Promoting British Values
Promoting British Values at
Ditton Park Academy
The DfE have recently reinforced the need “to create and enforce a clear and rigorous expectation on all schools to promote the fundamental British values of democracy, the rule of law, individual liberty and mutual respect and tolerance of those with different faiths and beliefs.”
The government set out its definition of British values in the 2011 Prevent Strategy, and these values have been reiterated by the Prime Minister this year (2014). At Ditton Park Academy these values are taught in the following ways:
One of the fundamental values at Ditton Park Academy is the right of all members of the community to be heard and the responsibility of others to allow this to happen. This is taught and reinforced through all lessons, teaching and modelling to young people, how to make their needs and wishes heard in a way that society and school life finds acceptable. This is done throughout every lesson and taught explicitly through PSHE, but also through experiences of the wider curriculum including enrichment activities. Students have the opportunity to have their voices heard through our school councils, focus groups, Slough Youth Parliament and student questionnaires. The elections of tutor or year group representatives are based solely on pupil votes and we also run an election campaign in parallel with the General Election. Our school behaviour policy involves rewards which have been consulted on with pupils and we have a differentiated system according to their needs and interests.
The Rule of Law:
The importance of Laws or rules, whether they are those that govern the classroom, the school, or the country, are consistently reinforced throughout regular school days. During induction our students are taught the value and reasons behind the schools rules, what they mean and how they look when people are following them. There is part of the PSHE curriculum discussion and debate about the rules that govern and protect us, the responsibilities that this involves and the consequences when laws and rules are broken.
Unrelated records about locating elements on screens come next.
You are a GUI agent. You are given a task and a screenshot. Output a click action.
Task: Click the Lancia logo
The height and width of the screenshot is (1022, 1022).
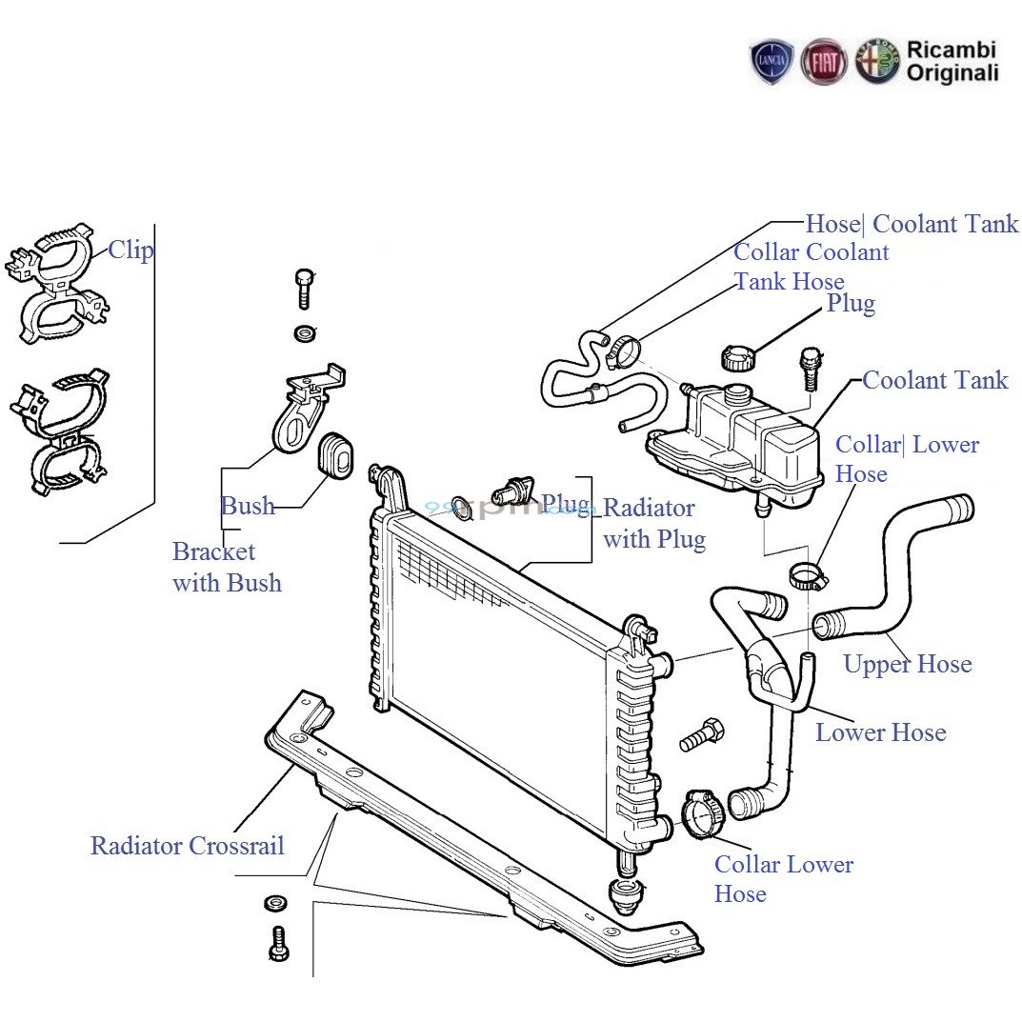(772, 62)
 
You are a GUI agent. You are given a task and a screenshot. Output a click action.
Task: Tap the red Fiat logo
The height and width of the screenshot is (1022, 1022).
(824, 62)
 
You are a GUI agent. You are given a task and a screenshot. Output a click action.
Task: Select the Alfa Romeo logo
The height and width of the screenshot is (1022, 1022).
(876, 62)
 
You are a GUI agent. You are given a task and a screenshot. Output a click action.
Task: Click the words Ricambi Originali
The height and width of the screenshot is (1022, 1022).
(952, 61)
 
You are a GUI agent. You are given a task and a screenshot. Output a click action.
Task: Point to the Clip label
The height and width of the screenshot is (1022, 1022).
(130, 250)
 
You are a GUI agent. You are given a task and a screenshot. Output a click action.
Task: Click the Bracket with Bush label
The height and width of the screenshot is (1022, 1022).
(227, 567)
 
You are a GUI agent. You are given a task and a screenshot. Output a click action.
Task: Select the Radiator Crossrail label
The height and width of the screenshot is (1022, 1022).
(188, 846)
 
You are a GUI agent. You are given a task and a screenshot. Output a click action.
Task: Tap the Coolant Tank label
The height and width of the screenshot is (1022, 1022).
(934, 380)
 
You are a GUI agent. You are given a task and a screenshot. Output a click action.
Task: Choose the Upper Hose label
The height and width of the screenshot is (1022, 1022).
(907, 664)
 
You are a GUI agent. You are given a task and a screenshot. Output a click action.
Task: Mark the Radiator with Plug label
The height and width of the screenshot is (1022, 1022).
(653, 524)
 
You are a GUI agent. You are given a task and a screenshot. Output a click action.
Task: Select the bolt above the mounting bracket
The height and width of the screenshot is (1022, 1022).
(303, 287)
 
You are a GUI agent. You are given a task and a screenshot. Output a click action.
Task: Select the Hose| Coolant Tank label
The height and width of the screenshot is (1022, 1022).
(912, 225)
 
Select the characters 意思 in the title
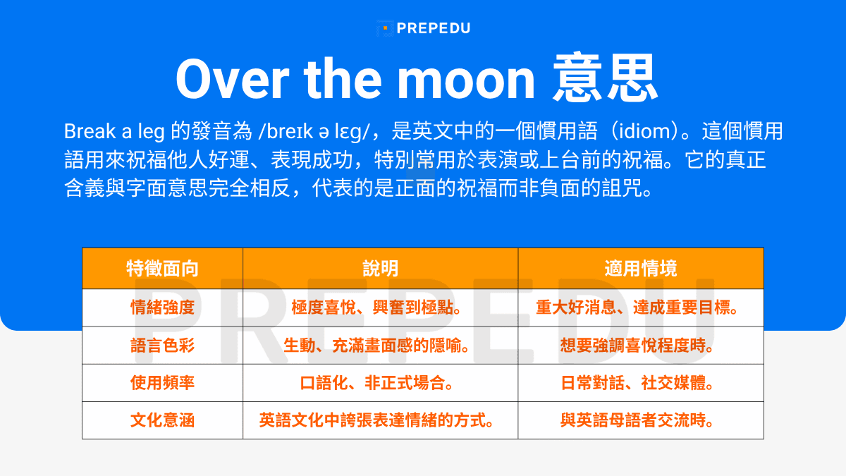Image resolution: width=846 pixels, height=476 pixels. (606, 78)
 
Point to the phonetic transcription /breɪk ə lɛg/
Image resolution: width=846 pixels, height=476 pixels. (319, 131)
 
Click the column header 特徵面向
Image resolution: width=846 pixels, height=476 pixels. (162, 269)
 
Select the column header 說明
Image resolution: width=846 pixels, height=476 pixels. (380, 269)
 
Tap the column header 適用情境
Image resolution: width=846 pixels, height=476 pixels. (640, 269)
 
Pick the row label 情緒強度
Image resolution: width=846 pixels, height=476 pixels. (162, 308)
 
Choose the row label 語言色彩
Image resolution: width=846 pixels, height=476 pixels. (162, 346)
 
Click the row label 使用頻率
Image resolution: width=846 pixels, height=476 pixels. (162, 383)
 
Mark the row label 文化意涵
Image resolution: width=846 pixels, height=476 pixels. (162, 421)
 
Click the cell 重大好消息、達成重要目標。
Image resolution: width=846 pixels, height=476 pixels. (640, 308)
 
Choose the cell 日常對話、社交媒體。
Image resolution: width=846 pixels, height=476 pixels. (640, 383)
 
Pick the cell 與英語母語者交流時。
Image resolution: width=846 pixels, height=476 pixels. (640, 421)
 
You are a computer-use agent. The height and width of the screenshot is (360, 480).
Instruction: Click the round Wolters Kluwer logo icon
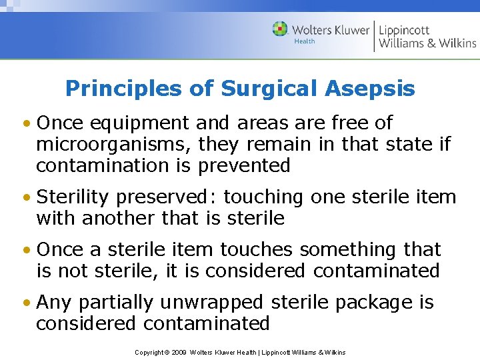(x=280, y=29)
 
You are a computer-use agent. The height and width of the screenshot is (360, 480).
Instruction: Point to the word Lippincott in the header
(x=404, y=29)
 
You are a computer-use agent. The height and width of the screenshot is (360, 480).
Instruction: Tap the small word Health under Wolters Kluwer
(x=305, y=41)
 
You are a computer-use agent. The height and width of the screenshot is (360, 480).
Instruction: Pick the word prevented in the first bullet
(x=244, y=165)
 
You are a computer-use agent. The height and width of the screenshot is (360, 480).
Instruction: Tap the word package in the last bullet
(x=375, y=303)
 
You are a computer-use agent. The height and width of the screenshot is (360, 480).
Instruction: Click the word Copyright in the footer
(x=149, y=352)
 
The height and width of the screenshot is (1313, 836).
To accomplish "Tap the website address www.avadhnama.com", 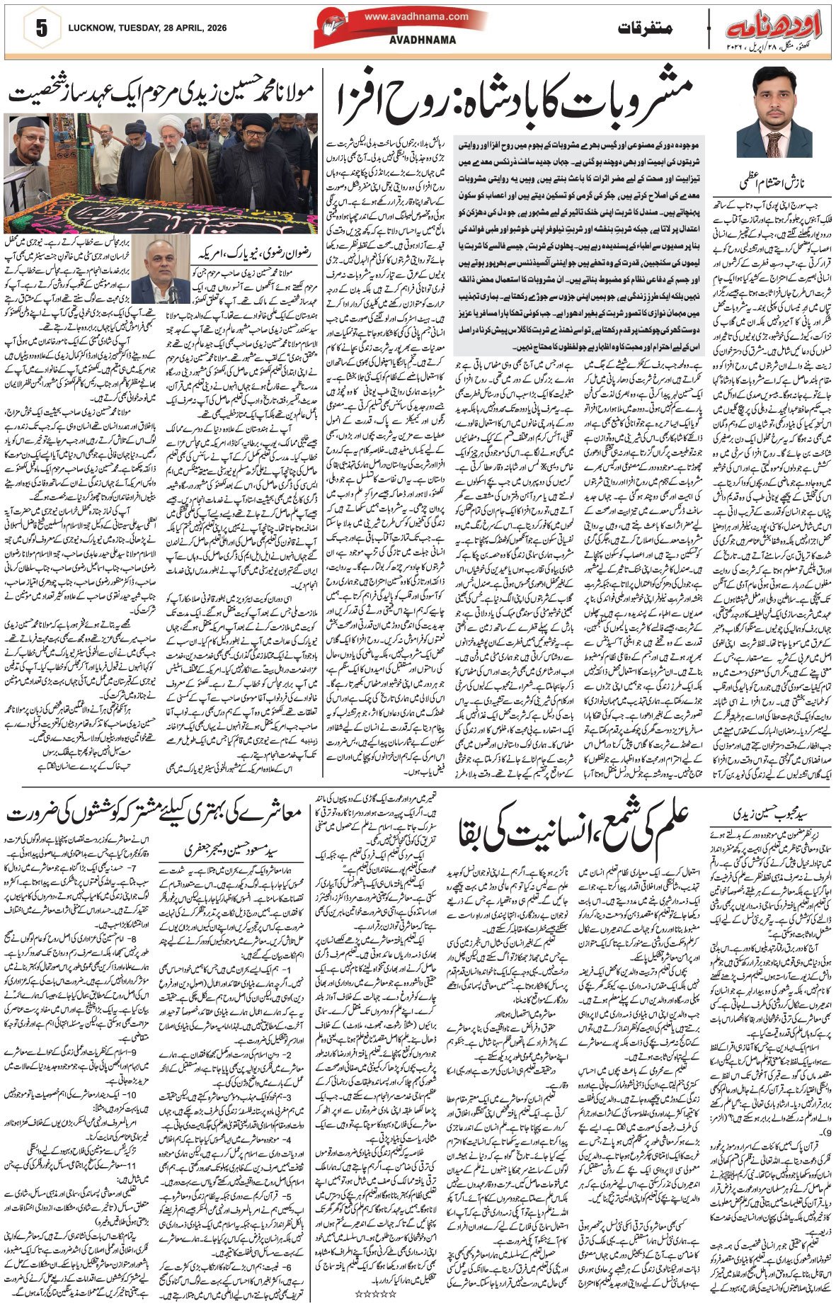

Visits from a range of organisations including the Police form part of our regular curriculum. The fundamental right to feel and be safe is paramount in all aspects of the school.
Within school, young people are actively encouraged to make positive choices, knowing that they are in a safe and supportive environment. As a school we educate and provide boundaries for young pupils to make choices safely, through the provision of a safe environment, staff with whom they have a positive and supportive relationship and boundaries that are secure. Young people are encouraged to know, understand and exercise their rights and personal freedoms and are advised as to how to exercise these safely. In addition, young people are encouraged to consider their responsibility in making their choices and how these will impact on themselves and others in the immediate and long term future. This may be in PSHE, target setting or at any point within the school day.
Part of our aim for every child is to develop a healthy respect for themselves, to build self-esteem, self-worth and confidence as a learner. This is our core purpose and is threaded through learning and teaching, behaviour and safeguarding policies. It is part of daily discussions in classrooms. It is modelled daily by all staff and is an expectation of the whole community.
Tolerance of Difference:
This is achieved through enhancing pupils understanding of their own and others needs and impressing upon them that they belong; to the Ditton Park Academy community; to their local community and their world community. We celebrate and embrace difference through celebration of achievements, developing understanding of students’ place in a culturally diverse society. We do this by giving them opportunities to experience such diversity through working with visitors from a range of cultures and belief systems. PSHE learning involving prejudices and prejudice-based bullying are routine and 1:1 work following any incidents reinforce this learning. Feedback from pupils following PSHE modules on community cohesion is very positive. Members of different faiths or religions are encouraged to share their knowledge to enhance learning within classes and the school.